The predictive capability of the model when extending the results from the 20–20 alloy to alloys along a different Fe isopleth was unexpected. Measuring the modified Read–Shockley empirical constants for other alloys is an obvious next step, but, in order to accomplish this under the current approach, it is required that additional space testing be conducted. These experiments are currently in the planning stage, and it is hoped that results will become available in the near future.

Although the model performs well, physical evidence is lacking. It is hoped that testing can be accomplished to obtain experimental verification that the retained defect structure is enhanced by undercooling and by convection. This is difficult in the FeCrNi system, since the delay times are quite short and quenching experiments are not effective. The transformation completely obliterates any metastable structures, because the melting point of ferrite is significantly lower than stable austenite, such that, during the transformation, any metastable solid is rapidly melted.29 Preliminary efforts to evaluate the dislocation density as a function of processing condition using x-ray diffractometry were inconclusive, due to the limits imposed by the synchrotron data acquisition systems.23

Identifying a different system with more sluggish transformation kinetics is desirable. Initial tests on FeCo alloys show promise, but investigations on TiAl alloys show healing to be significant as delay times get longer. Extension of the model to other non-ferrous alloy systems should give insight into the balance between retained damage and healing processes.

Conclusion

The incubation delay during transformation from a metastable ferrite to a stable austenite in FeCrNi alloys depends on the undercooling and on the melt shear due to convective flow during rapid solidification. A global thermodynamic approach is embraced; the exact form of the defect structure which embodies this damage is not identified but rather the energy that is retained within the metastable solid is summed, in order to estimate how additional energy becomes available to drive the transformation in a manner similar to cold working. As in cold working, healing may reduce the available driving force, but for these alloys this is not observed, and thus the fraction of energy which is retained is fx = 1.
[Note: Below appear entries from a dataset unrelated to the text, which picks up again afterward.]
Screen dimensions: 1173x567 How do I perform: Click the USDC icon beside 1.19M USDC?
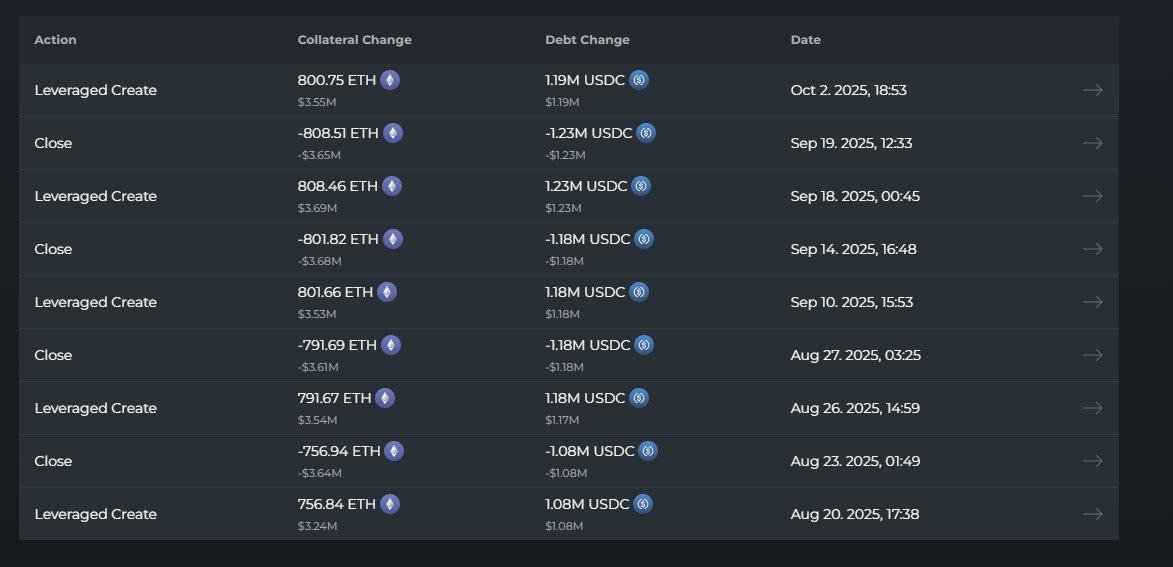(639, 80)
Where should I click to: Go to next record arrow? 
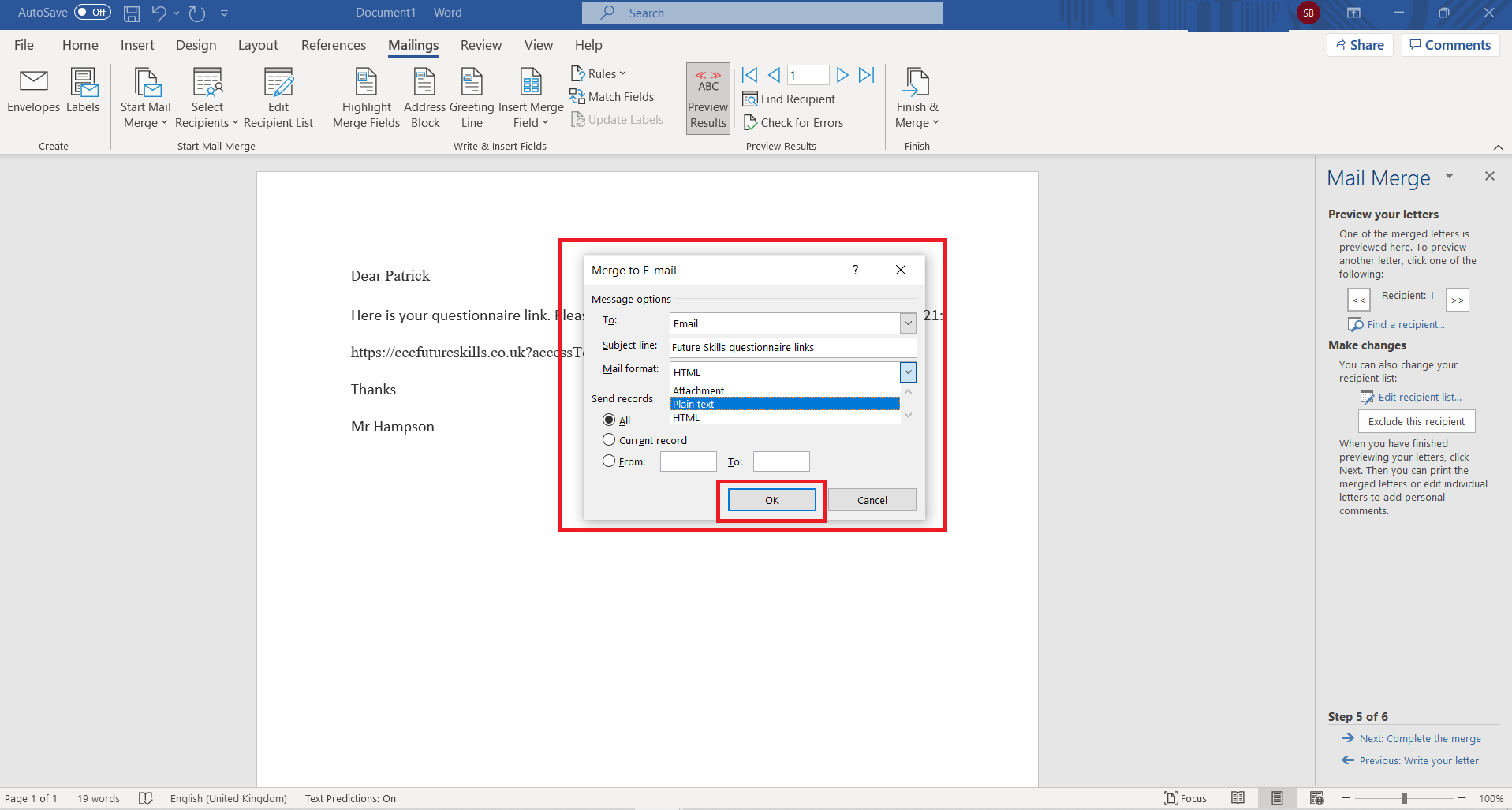click(x=842, y=75)
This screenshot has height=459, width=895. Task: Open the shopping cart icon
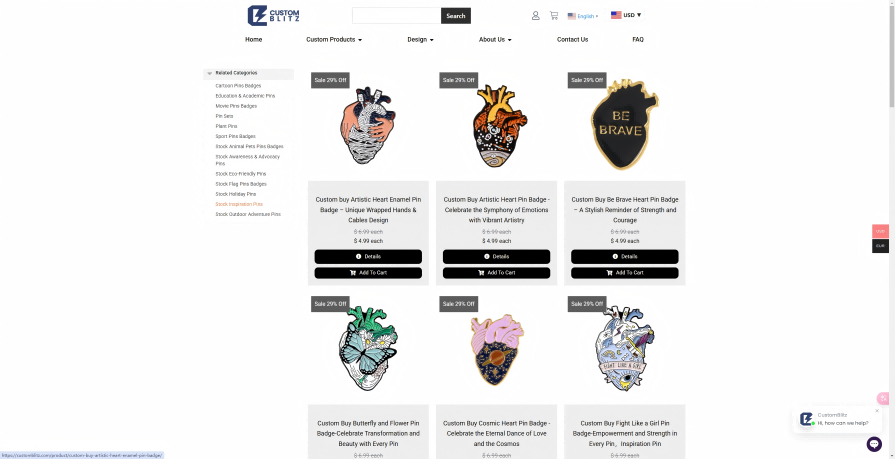pyautogui.click(x=554, y=15)
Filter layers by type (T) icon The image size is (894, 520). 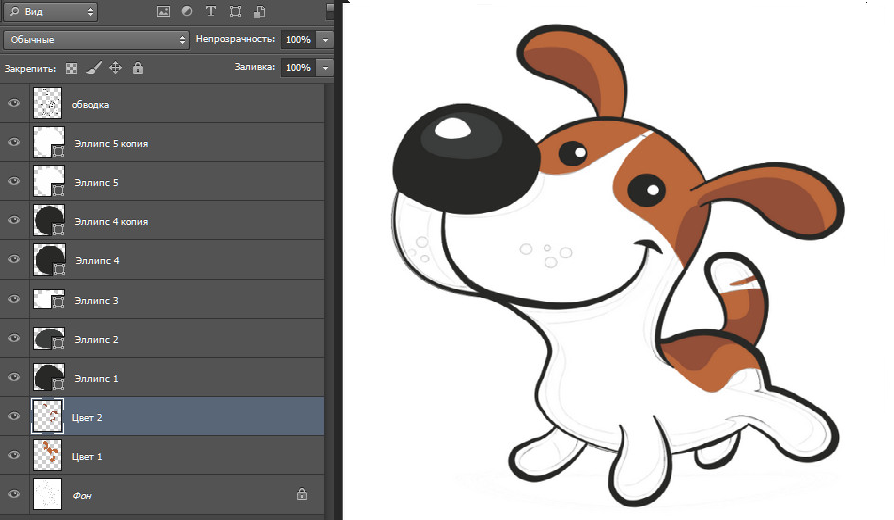click(x=211, y=12)
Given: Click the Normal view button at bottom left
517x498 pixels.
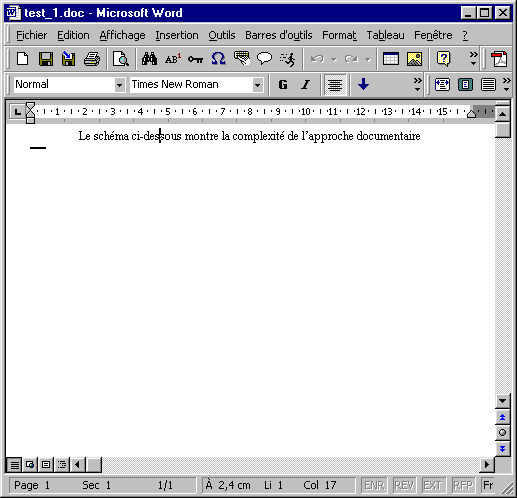Looking at the screenshot, I should click(x=14, y=464).
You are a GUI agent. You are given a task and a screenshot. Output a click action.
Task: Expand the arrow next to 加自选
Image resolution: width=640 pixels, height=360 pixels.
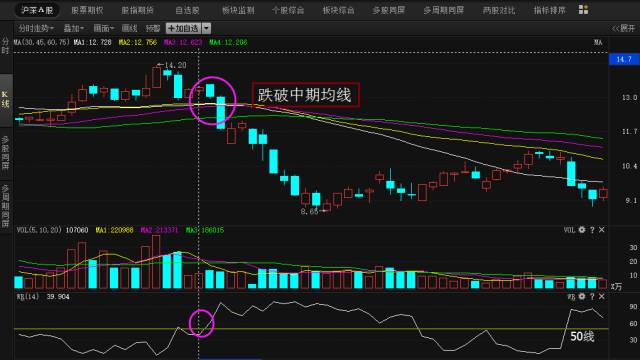pos(207,28)
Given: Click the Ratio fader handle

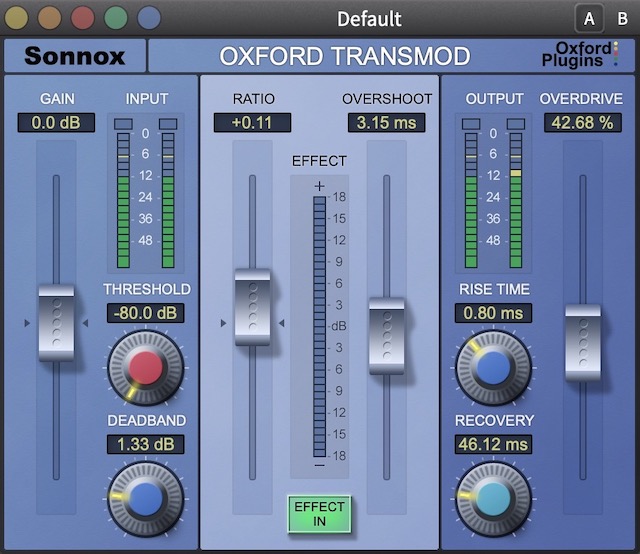Looking at the screenshot, I should [x=252, y=307].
The Retained Damage Model extends existing models by incorporating terms based on the conservation of the free energy driving primary recalescence and the damage induced by flow. A modified Read–Shockley approach is utilized, and a method is developed to estimate the empirical parameters relating melt shear and the damage energy retained. Compositional variation in these parameters, and in the attachment rate governing cluster growth, are found to not be significant. The attachment rate is determined to be a constant value of β = 4 × 107 atoms/s.

In order to be able to compare the behavior of alloys across a wide compositional range involving broad changes in specific thermophysical properties, a dimensionless approach was developed. The dimensionless delay time and dimensionless driving force were defined based on two independent measurements, the delay and the undercooling for a specific test. To make these values dimensionless, a reference condition was identified representing the maximum delay possible at the minimum undercooling that is achievable as defined by the phase diagram. When the FeCrNi alloys are plotted using this approach, a linear relationship emerges with a slope consistent with the theoretical value of − 4.